作業指示:
下の抽出テキストを、一字一句変えずに最初から最後まで出力してください。

#### 抽出テキスト

世界が変わる日
お腹に居る息子が21トリソミーだとわかってからの私たちは
とても忙しかった。
と言っても高齢妊婦なので安静にしていなくてはならず、
実際は日がな家に居てただただ調べ物をするだけなのだが。
お互いに、それぞれが調べた情報を持ち寄り、
ああでもない、こうでもないと、産まれてくる息子のこれからについて、
自分たちの気持ちについて、たくさんの話をした。
検査の結果を聞いた時、お互い実際にどう感じたのか。
これから来る未来に向けて、どんな気持ちの整理をしたのか、とかも。
唯一ダウン症を持った人と触れ合った過去が私にあったとはいえ、
それについては何も知らないも同然だった。
夫においてはもっと未知の世界だったろう。
しかし少しずつ、普通とは違う(敢えてこういう表現をする)「ダウン症」について知って行くうちに、私たちから見える世界は、徐々に徐々に、変わっていった。
例えば、電車で乗り合わせた車椅子の人、ヘルプマークを付け優先席に座った誰か、知っていても遠い存在であったダウン症のある人…
何かしらのハンディキャップを持った人たちは、私たちにとって大人も子どもも「他人」ではなくなった。
そして段々と、こちら側(健常の世界)にいた私たちがあちら側(ハンディキャップのある人の世界)に行ったのか、もしくはあちら側にいると思っていた人々が本当はこちら側にいることに今まで気付かずにいただけなのか、それはわからないが、自分たちの場所から見て「すべて」だと感じていたものは、実は世界のほんの一部でしかないということに気がついた。

########
#### 提供リスト

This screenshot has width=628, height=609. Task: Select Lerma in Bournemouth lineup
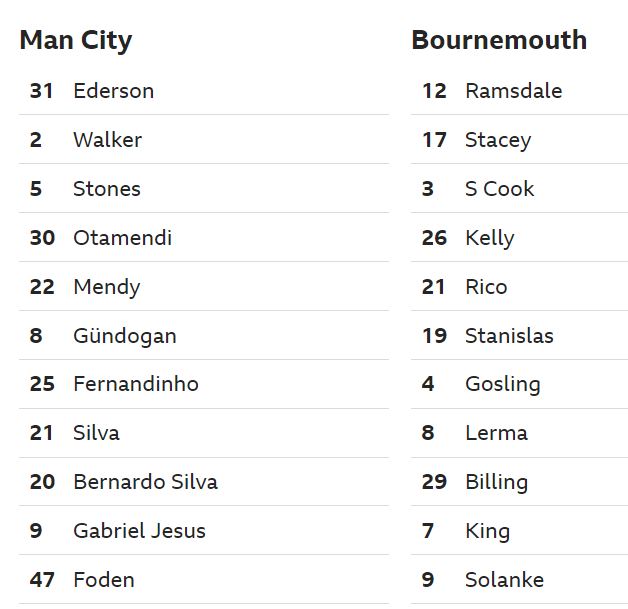[519, 433]
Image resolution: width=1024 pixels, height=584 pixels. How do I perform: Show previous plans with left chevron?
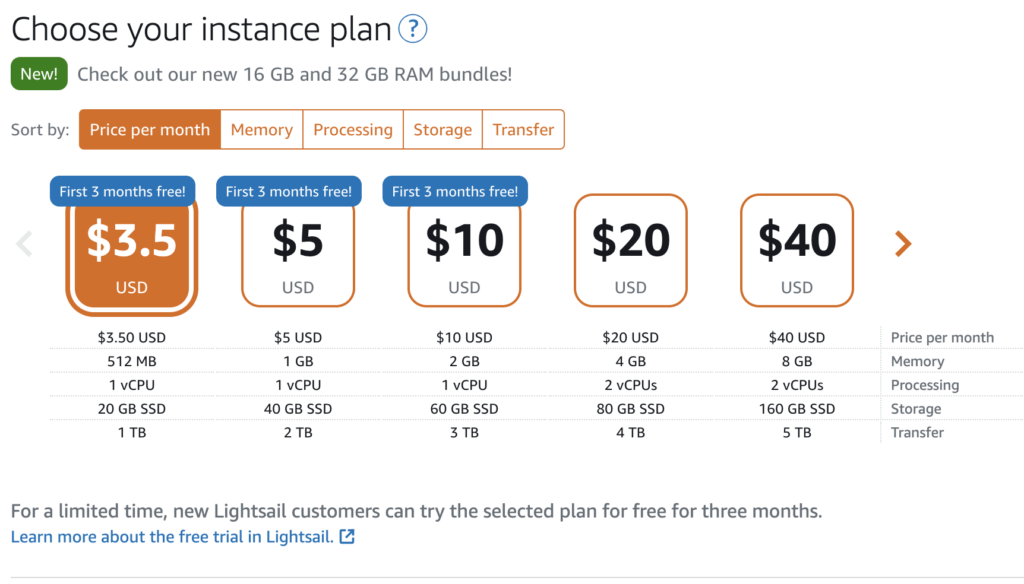point(25,243)
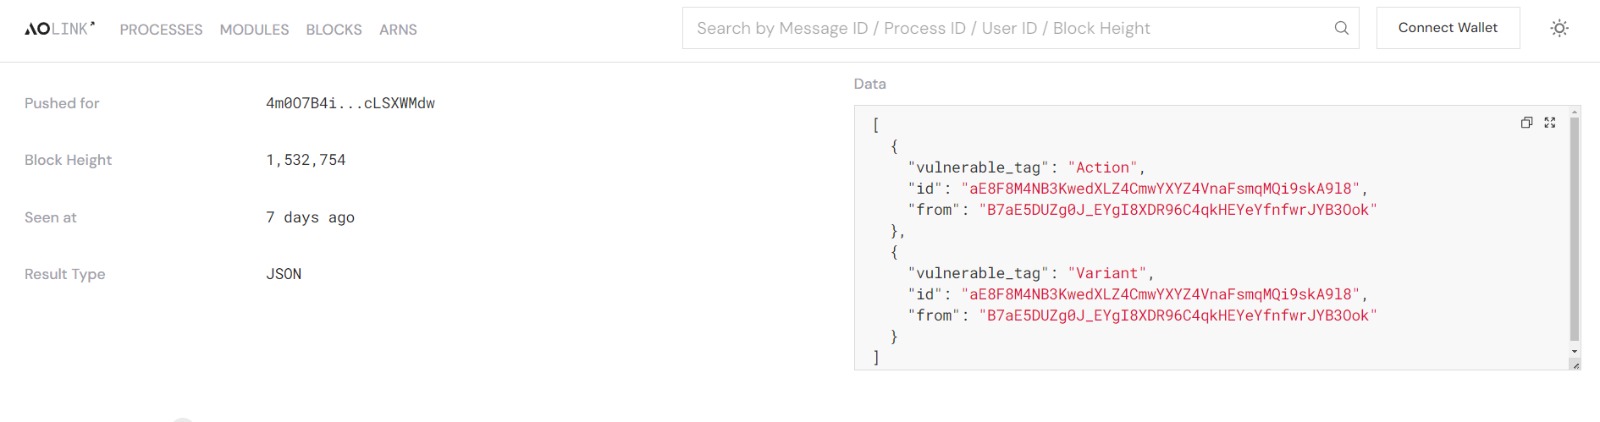Click the search magnifier icon
The width and height of the screenshot is (1600, 422).
pyautogui.click(x=1341, y=28)
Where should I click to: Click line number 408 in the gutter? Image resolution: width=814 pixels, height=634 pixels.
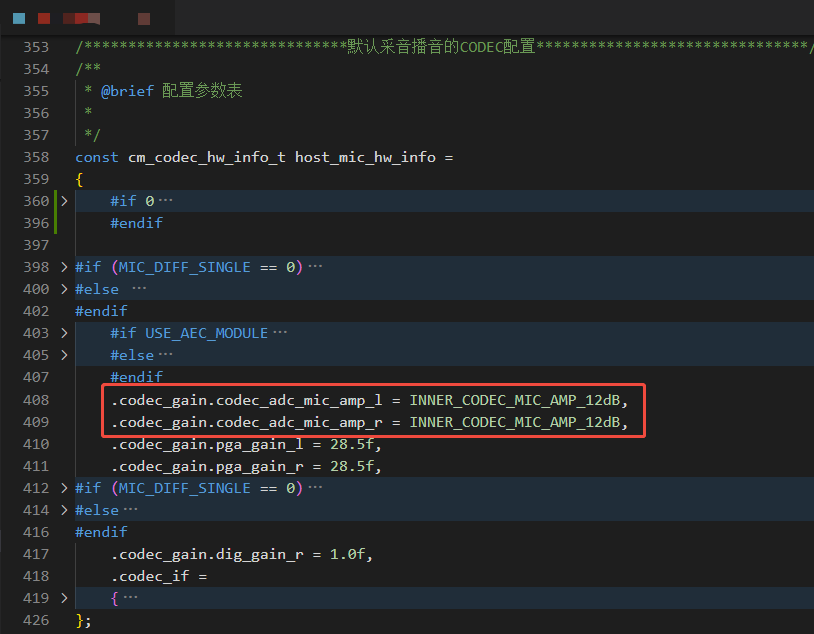pos(36,399)
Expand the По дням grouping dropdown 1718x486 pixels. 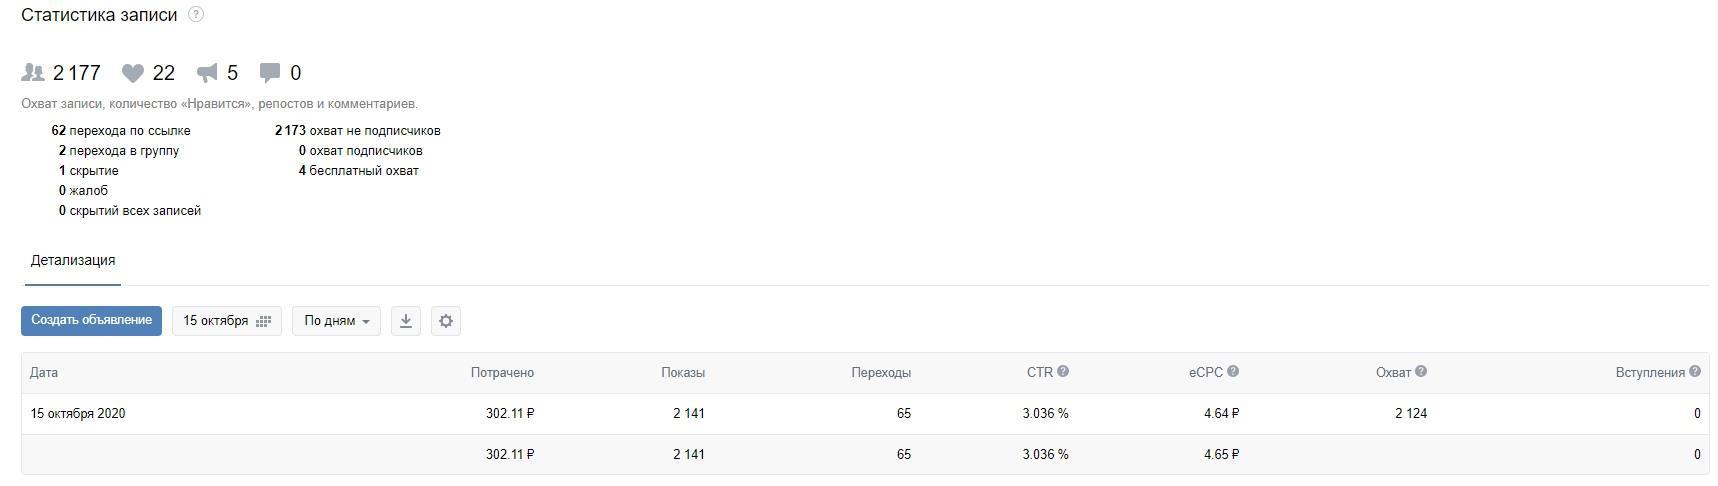click(336, 321)
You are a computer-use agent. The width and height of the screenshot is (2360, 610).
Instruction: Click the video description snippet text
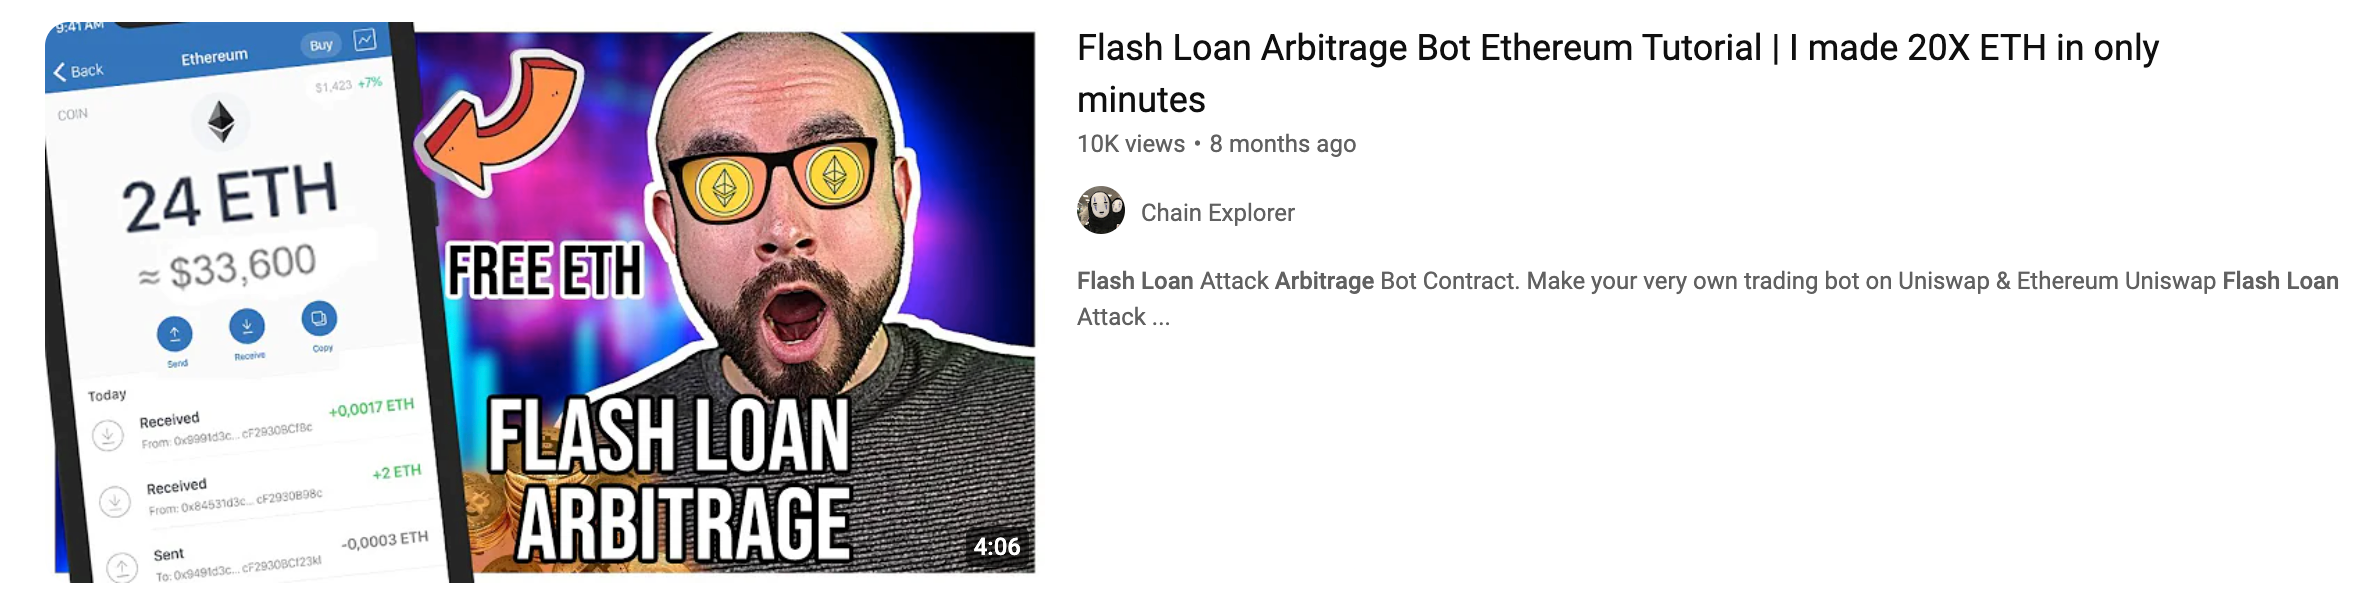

########

回答:
世界が変わる日
お腹に居る息子が21トリソミーだとわかってからの私たちは
とても忙しかった。
と言っても高齢妊婦なので安静にしていなくてはならず、
実際は日がな家に居てただただ調べ物をするだけなのだが。
お互いに、それぞれが調べた情報を持ち寄り、
ああでもない、こうでもないと、産まれてくる息子のこれからについて、
自分たちの気持ちについて、たくさんの話をした。
検査の結果を聞いた時、お互い実際にどう感じたのか。
これから来る未来に向けて、どんな気持ちの整理をしたのか、とかも。
唯一ダウン症を持った人と触れ合った過去が私にあったとはいえ、
それについては何も知らないも同然だった。
夫においてはもっと未知の世界だったろう。
しかし少しずつ、普通とは違う(敢えてこういう表現をする)「ダウン症」について知って行くうちに、私たちから見える世界は、徐々に徐々に、変わっていった。
例えば、電車で乗り合わせた車椅子の人、ヘルプマークを付け優先席に座った誰か、知っていても遠い存在であったダウン症のある人…
何かしらのハンディキャップを持った人たちは、私たちにとって大人も子どもも「他人」ではなくなった。
そして段々と、こちら側(健常の世界)にいた私たちがあちら側(ハンディキャップのある人の世界)に行ったのか、もしくはあちら側にいると思っていた人々が本当はこちら側にいることに今まで気付かずにいただけなのか、それはわからないが、自分たちの場所から見て「すべて」だと感じていたものは、実は世界のほんの一部でしかないということに気がついた。